Hallo zusammen,
vielleicht hilft es mal einen Schritt zurückzutreten und sich anzuschauen, was Farben sind und was wir überhaupt daraus machen können, wenn wir fotografieren.
Wenn man den physikalischen Hintergrund verstanden hat, dann kommt ggf. der kulturelle Hintergrund dazu und so manche Diskussion kann abgekürzt werden.
Farben sind keine Eigenschaften von Körpern. Die Tomate ist nicht rot, sondern das von ihr reflektierte Licht wirkt rot, weil es eine Eigenschaft der Tomate ist, dass sie Licht der Wellenlänge um 550 nm absorbiert und uns das restliche Licht zurückwirft.
Ein Stern ist nicht rot, sondern er emeritiert vorwiegend Licht der Wellenlänge um 650 nm, das wir als Rot empfinden.
Ob mein Rot dasselbe ist wie Peters, das kann man dabei nicht sagen.

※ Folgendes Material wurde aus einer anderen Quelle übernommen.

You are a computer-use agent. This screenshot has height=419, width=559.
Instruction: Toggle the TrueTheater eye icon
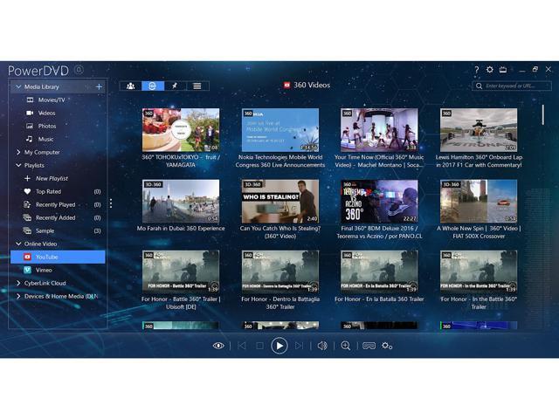pyautogui.click(x=218, y=346)
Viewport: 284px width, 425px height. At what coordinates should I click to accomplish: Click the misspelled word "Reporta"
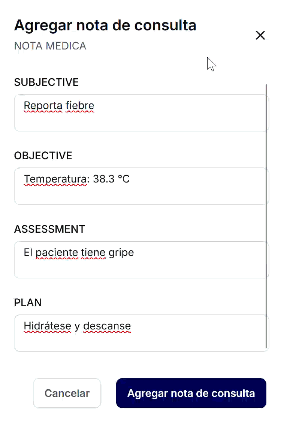(x=43, y=106)
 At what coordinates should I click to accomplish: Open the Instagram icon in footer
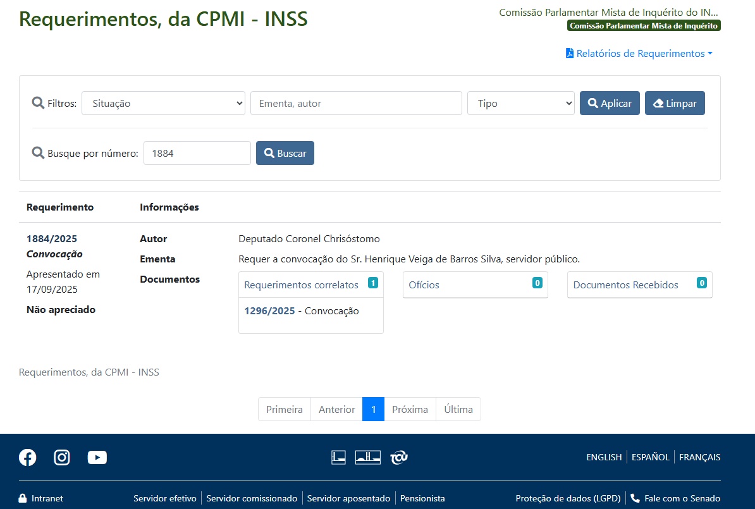[62, 457]
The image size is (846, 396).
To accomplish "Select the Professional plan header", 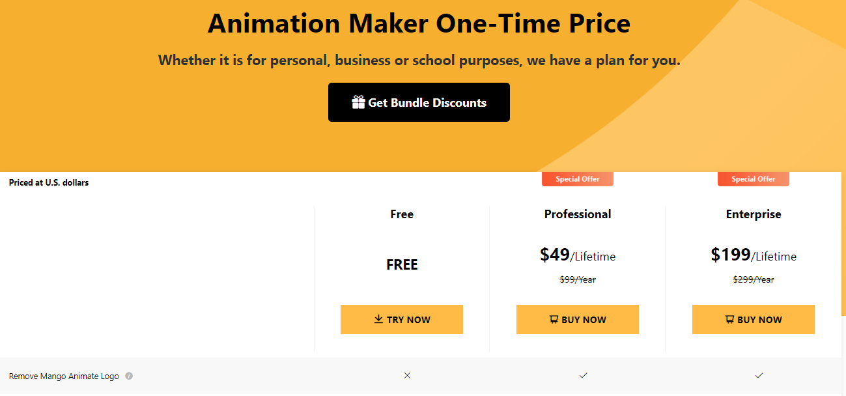I will tap(578, 214).
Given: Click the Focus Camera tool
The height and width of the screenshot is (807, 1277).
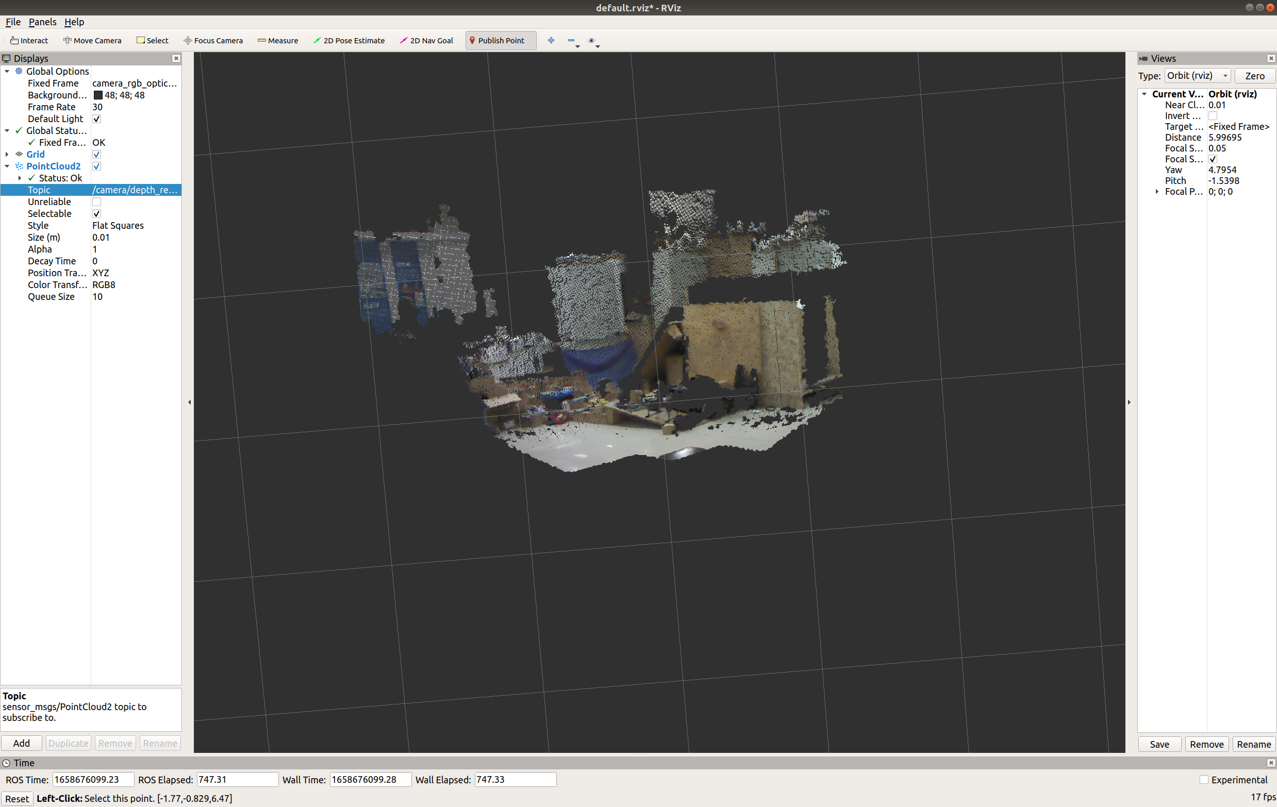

Für den ein oder anderen ist das eine Wortklauberei, aber es soll zeigen, dass wir niemals exakt sein können, wenn es um Farben geht, sondern uns nur nähern werden. Das Wort "Farbkalibrierung" verspricht mehr, als es kann.
Die Menschen haben verschiedene Farbempfindungen. 1/3 aller Männer empfinden ein bestimmtes Gelb als "kühlgelb", 2/3 mit einem anderen Gen als "warmgelb". Frauen sehen Farben grundsätzlich bunter und differenzierter. Und ich kann euch sagen, wenn man das Farbensehen trainiert, so wie ich einst im Farblabor der Uni, dann kommt man in der Dämmerung nach draußen und hat das Gefühl unter Drogen zu stehen.
Ein anderer Punkt, dem wir uns nur nähern können, sind Helligkeiten. Astrofotos sind Vehikel, um etwas abzubilden, dabei muss man zwangsläufig Kompromisse machen. Die besten Astrokameras haben zwar eine FW-Kapazität von 220000 Elektronen, aber ab einem gewissen Punkt geben auch sie die Realität verfremdet wieder. Die Sterne werden dann nicht mehr heller, sondern dicker. Wir haben uns derart daran gewöhnt, dass wir das als normal empfinden, und auch Sternkarten bilden helle Sterne dicker ab.
Nun kombinieren wir beide "Wortklaubereien" und wir haben einen ausgebrannten Kern eines Sterns und in seiner Peripherie gibt es eine Farbe. Damit müssen wir leben, weil wir Fotos machen und nicht die Wirklichkeit abbilden.
Wie man mit dem Problem umgeht, ist jetzt Geschmackssache. Gibt man dem Stern künstlich einen Grauwert, damit die Farbe auch das Zentrum erreicht? Erhöht man die Farbintensität der Peripherie, damit sie für uns auffälliger wird? Es macht Spaß sich hier einen Workflow zu überlegen, der uns einerseits Farben zeigt, andererseits aber natürlich wirken soll.
Das heißt freilich nicht, dass alles egal ist.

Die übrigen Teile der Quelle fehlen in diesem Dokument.